Fiona's dark form moves silently beside me, her ears swiveling to catch every sound. Even after all those years, we move in perfect synchrony, communicating with subtle shifts of posture and silent glances. I take point, following Maisie's scent through the darkness while Fiona guards our rear.
The lodge's basement is a warren of storage rooms and forgotten furniture. Decades of hunting seasons have left their mark—broken chairs, discarded coolers, abandoned gear creating a maze of obstacles. We navigate through them, pawing open a door that leads to a narrow staircase.
Footsteps overhead freeze us in place. Three men, maybe four, moving with the deliberate rhythm of a patrol. Their voices drift down to us, muffled but clear enough to my wolf hearing.
"—Wright wants the broadcast equipment set up by midnight—"
"—overkill if you ask me, all this for one bitch and her kid—"
"—ever seen what these things can do? Trust me, it's not overkill—"
A door slams, cutting off their conversation. I look back at Fiona, whose eyes gleam with a mixture of fear and rage in the darkness. We need to hurry.
The stairs creak beneath our weight as we ascend, emerging into a short hallway lined with storage closets. At the end, a heavier door leads to the main lodge. Maisie's scent grows stronger here—tinged with fear and something else, something that makes my wolf uneasy. A heated, wild note that shouldn't be present in a child's scent.
A patrol passes on the other side of the door, forcing us to wait. Fiona's anxiety rolls off her in waves, her scent sharp with a desperate need to reach her daughter. I press against her side briefly, a wordless promise:We'll find her.
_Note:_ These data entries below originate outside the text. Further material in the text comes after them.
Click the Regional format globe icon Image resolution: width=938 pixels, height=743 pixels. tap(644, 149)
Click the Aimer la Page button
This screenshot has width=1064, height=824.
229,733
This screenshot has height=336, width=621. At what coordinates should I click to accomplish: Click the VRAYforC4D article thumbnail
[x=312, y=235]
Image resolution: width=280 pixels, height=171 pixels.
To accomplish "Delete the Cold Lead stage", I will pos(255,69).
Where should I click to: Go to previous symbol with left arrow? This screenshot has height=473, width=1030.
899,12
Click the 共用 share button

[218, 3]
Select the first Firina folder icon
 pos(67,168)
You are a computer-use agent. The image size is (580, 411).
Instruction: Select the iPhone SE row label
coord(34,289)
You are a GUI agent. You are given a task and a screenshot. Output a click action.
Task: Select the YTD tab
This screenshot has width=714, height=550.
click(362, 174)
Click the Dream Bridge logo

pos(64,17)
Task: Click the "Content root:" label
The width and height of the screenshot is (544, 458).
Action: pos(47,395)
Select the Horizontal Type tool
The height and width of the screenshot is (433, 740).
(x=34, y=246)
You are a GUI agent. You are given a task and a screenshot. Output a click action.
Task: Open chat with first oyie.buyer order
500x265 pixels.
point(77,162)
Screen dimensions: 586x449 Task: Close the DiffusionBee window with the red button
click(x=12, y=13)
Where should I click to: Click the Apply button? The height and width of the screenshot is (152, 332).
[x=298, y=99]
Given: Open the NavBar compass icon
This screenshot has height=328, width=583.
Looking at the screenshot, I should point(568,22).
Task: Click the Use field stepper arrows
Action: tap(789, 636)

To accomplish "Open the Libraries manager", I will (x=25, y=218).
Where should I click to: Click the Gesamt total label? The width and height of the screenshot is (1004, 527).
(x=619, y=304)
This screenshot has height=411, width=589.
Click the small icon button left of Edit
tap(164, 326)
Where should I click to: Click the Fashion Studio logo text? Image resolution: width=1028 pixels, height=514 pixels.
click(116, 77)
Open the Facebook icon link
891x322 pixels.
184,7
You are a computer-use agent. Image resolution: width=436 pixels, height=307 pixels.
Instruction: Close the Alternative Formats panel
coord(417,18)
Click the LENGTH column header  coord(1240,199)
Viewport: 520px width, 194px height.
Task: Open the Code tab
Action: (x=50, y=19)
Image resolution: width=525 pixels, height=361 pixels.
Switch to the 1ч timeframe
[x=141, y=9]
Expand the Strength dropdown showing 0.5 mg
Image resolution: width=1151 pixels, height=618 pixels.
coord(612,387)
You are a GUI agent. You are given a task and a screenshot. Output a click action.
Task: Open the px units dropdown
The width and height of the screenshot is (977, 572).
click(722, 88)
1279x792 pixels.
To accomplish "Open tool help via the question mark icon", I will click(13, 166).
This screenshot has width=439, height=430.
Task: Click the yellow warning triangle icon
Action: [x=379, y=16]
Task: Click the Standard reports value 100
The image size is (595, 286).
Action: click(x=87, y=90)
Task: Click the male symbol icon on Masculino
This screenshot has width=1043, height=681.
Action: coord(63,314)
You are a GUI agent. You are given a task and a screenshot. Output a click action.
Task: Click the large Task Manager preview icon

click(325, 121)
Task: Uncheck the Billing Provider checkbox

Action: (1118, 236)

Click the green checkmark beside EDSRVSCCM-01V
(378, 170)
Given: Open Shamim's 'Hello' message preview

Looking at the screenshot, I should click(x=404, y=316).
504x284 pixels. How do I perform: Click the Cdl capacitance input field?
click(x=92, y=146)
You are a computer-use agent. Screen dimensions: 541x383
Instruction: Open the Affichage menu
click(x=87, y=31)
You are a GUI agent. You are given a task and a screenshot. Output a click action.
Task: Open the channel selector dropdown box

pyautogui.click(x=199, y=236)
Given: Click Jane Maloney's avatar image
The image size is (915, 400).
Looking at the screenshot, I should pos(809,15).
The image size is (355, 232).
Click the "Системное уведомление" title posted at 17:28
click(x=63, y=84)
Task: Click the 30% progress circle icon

When the footsteps fade, we slip through the door into the main building. The hunting lodge's great room has been transformed into an operations center. Maps cover the walls, marked with positions and planned movements. Communication equipment clutters every surface, and enough weapons to outfit a small militia hang on racks against the far wall.
This isn't a hastily assembled hate group. This is an army preparing for war.
We skirt the edges of the room, staying in the shadows. Through an open doorway, I glimpse what looks like broadcasting equipment—cameras, lights, a makeshift backdrop with some kind of symbol painted on it. A demonstration, then. A public statement.
Maisie's scent pulls us upward, toward the second floor. We find a back staircase and climb carefully, freezing at every creak and groan of the old building. The upper floor consists of a long hallway with rooms branching off on either side—once guest quarters for visiting hunters, now repurposed as barracks and storage.
Her scent leads to a door at the far end, modified with a new lock and a small observation window cut into the wood. The smell of fear intensifies here, mixed with that strange, heated quality that raises my hackles.
We approach cautiously, and I rise up on my hind legs to peer through the window. The room beyond has been stripped of furniture except for a metal cage in the center—the kind used for transporting large dogs, but reinforced with additional bars. Inside, huddled in the corner, is Maisie.
Even through the small window, I can see something's wrong. Her skin glistens with sweat, her small body trembling with more than just fear. Her eyes, when they briefly catch the light, flash with an unnatural glow. Recognition hits me like a physical blow—pre-shift symptoms.